Table of Contents

Run Mutation Tests Locally

Mutation testing answers the question "if I introduced a bug here, would my tests fail?". Line and branch coverage only answer "did my tests touch this code?" — a suite with 95% coverage can still accept silent regressions when its assertions are weak. Mutation testing makes those weaknesses visible.

Spec Kitty uses mutmut 3.5.0 as a local-only developer tool. There is no CI gate. Run it when:

  • You've finished a work package and want an objective signal of assertion quality.
  • You suspect a module has "happy-path-only" tests (coverage high, asserts flimsy).
  • You're reviewing a contributor PR and want to sanity-check their test discipline.

See ADR 2026-04-20-1 for the decision to ship it local-only, and the curated doctrine set in src/doctrine/tactics/built-in/mutation-testing-workflow.tactic.yaml and src/doctrine/styleguides/built-in/mutation-aware-test-design.styleguide.yaml for how to write tests that kill mutants.

Quick start

# Install the test extras (includes mutmut)
uv sync --extra test

# Run the full mutation suite — expect 30–90 min on a modern machine
uv run mutmut run

# Pipe results somewhere durable (mutmut's results are in-memory)
uv run mutmut results > mutmut-results.txt

Scope a run to one module

Mutmut patterns match dotted module names, not file paths:

# correct
uv run mutmut run "specify_cli.compat*"
uv run mutmut run "charter._drg_helpers"

# wrong (file paths do not match)
uv run mutmut run "src/specify_cli/compat/*"

A focused run finishes in minutes and is the right mode for kill-the-survivor work.

Triage surviving mutants

# Summary table: Killed / Survived / No Coverage / Timeout / Equivalent
uv run mutmut results

# Show every surviving mutant as a unified diff
uv run mutmut show all

# Interactive TUI — navigate survivors by file
uv run mutmut browse

# One mutant at a time (id from `mutmut results`)
uv run mutmut show <id>

# Apply a mutant as a patch to see what test would catch it
uv run mutmut apply <id>
# ... write the test that kills it ...
git checkout -- <file>

For each surviving mutant, classify it using the four-bucket taxonomy from mutation-testing-workflow.tactic.yaml:

Category Meaning Action
Killed A test failed when the mutant was injected Nothing — the test suite did its job
Survived All tests passed with the mutant in place Add or strengthen a test
No Coverage No test runs the mutated line Add a test that reaches the code
Equivalent Mutation produces no observable behaviour change Suppress with # pragma: no mutate

For Survived mutants, the kill strategy depends on the mutation family.
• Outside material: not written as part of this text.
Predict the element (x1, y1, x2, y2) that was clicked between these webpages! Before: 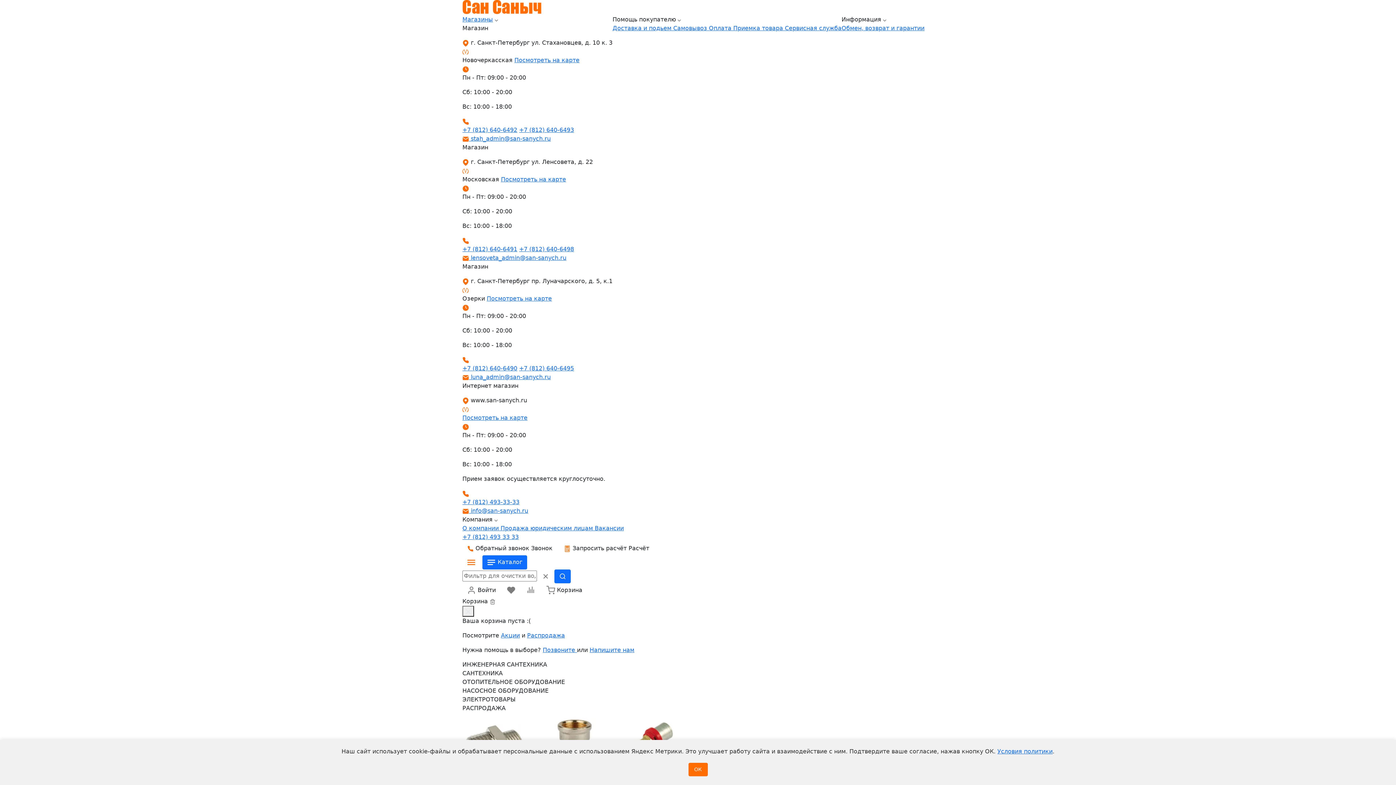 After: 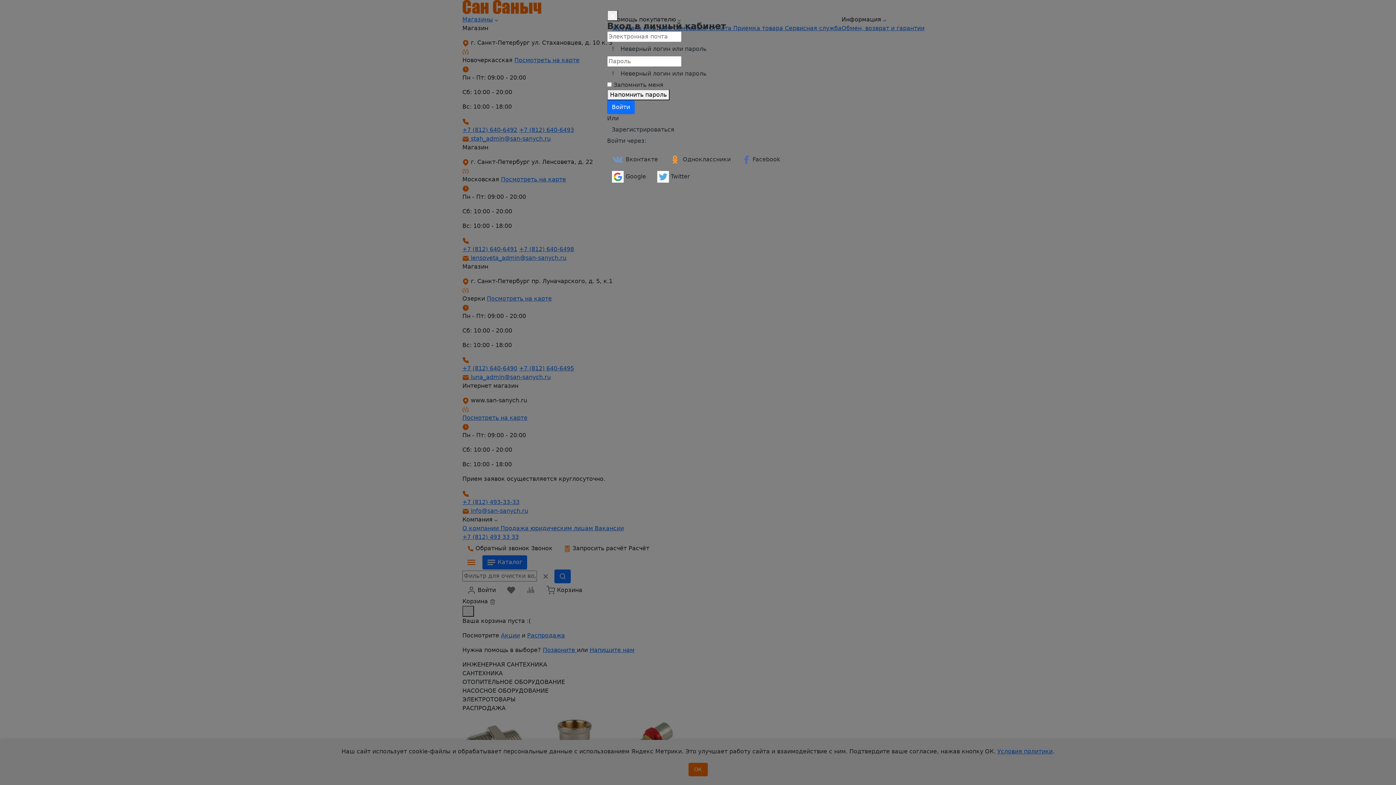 Action: label:  Войти bbox: (462, 583, 500, 597)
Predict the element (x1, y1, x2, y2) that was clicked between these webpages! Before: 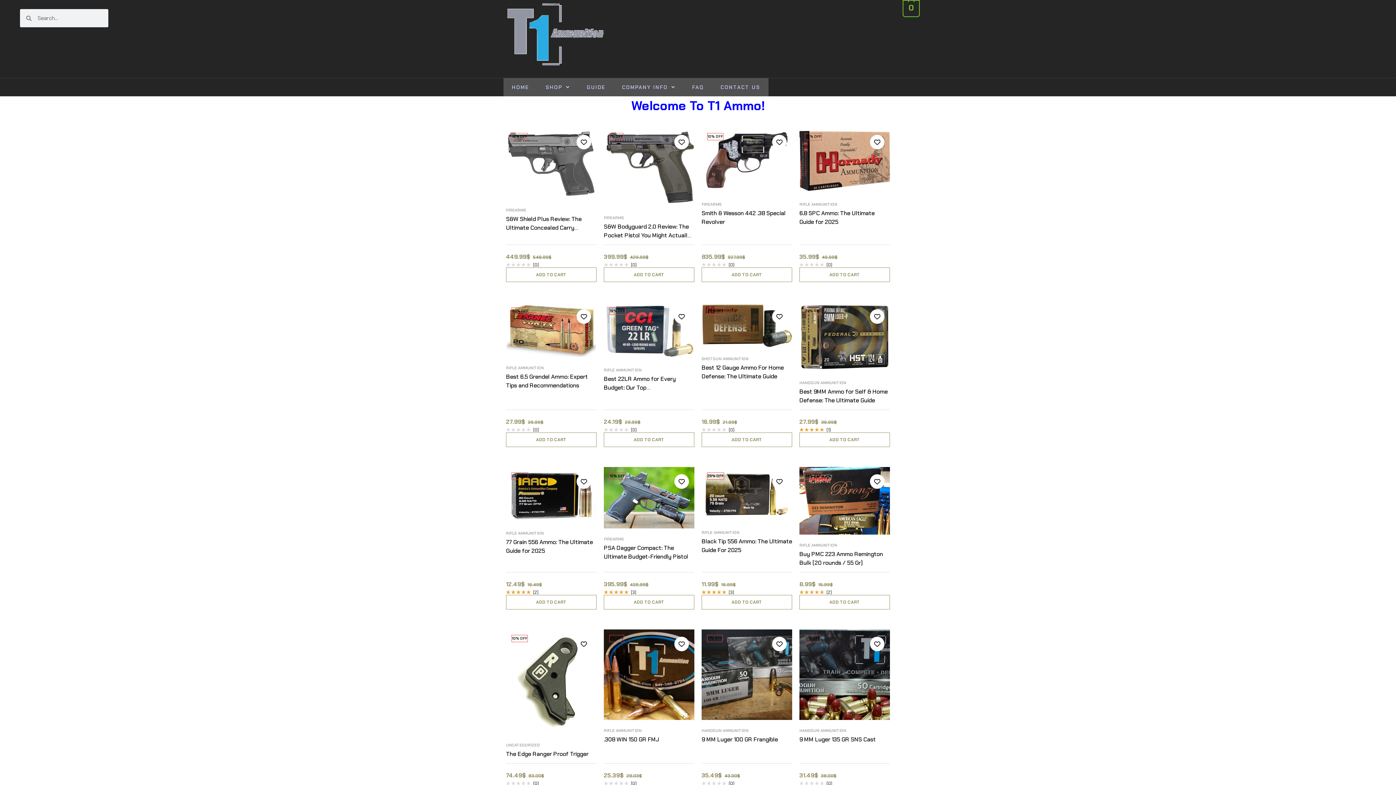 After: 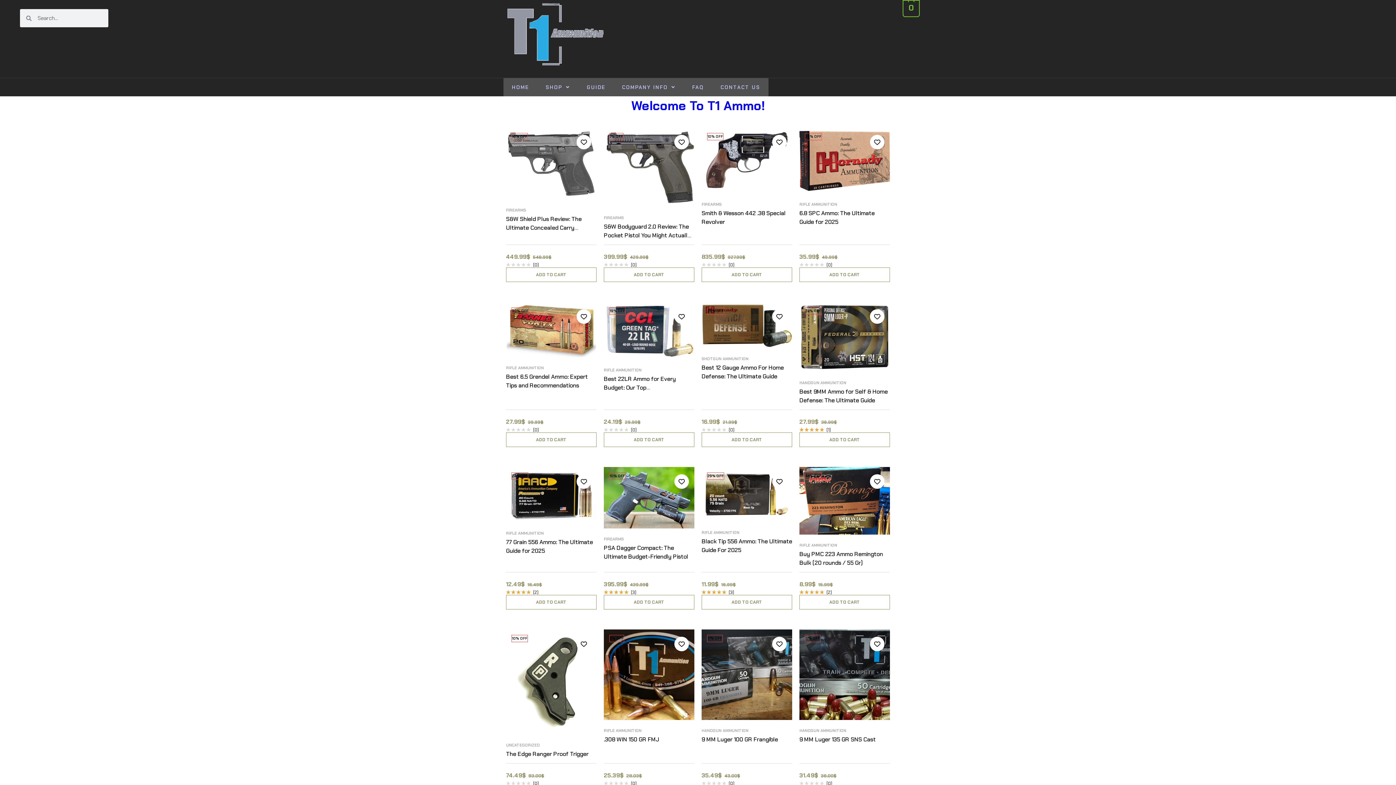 Action: bbox: (494, 3, 899, 65)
The full operator table lives in src/doctrine/toolguides/built-in/PYTHON_MUTATION_TOOLS.md. Short version: comparison flips need boundary-value tests, arithmetic swaps need non-identity inputs (never 0 for +, never 1 for *), logical operator swaps need bi-directional cases (exactly one operand true/false).

Parallel execution

# CLI override
uv run mutmut run --max-children 16

# Or persist in pyproject.toml [tool.mutmut]
# max_children = 8

Each child forks a pytest run. Above ~16 on most machines, pytest startup overhead dominates and the speedup plateaus.

Suppress equivalent mutants

If a mutation genuinely cannot change observable behaviour (a log message, a version string, a formatting-only branch), suppress it inline:

LOG_PREFIX = "cache-evict"  # pragma: no mutate

def format_version(major, minor, patch):
    return f"v{major}.{minor}.{patch}"  # pragma: no mutate

Do not over-use # pragma: no mutate. If equivalent-mutant inflation goes above ~10 % of total mutants, you are probably using it to dodge survivors rather than to annotate true equivalents.

Adding a test that won't run in the mutmut sandbox

Some tests are structurally incompatible with mutmut's forked sandbox:

  • They invoke python -m specify_cli as a subprocess (hits the mutmut 3.5.0 trampoline NoneType bug).
  • They walk the whole codebase with ast.parse (blows the 30 s per-test timeout).
  • They build a wheel or spin up a fresh venv (too slow).
  • They depend on kitty-specs/, scripts/, or other repo-root paths not in mutmut's also_copy tree.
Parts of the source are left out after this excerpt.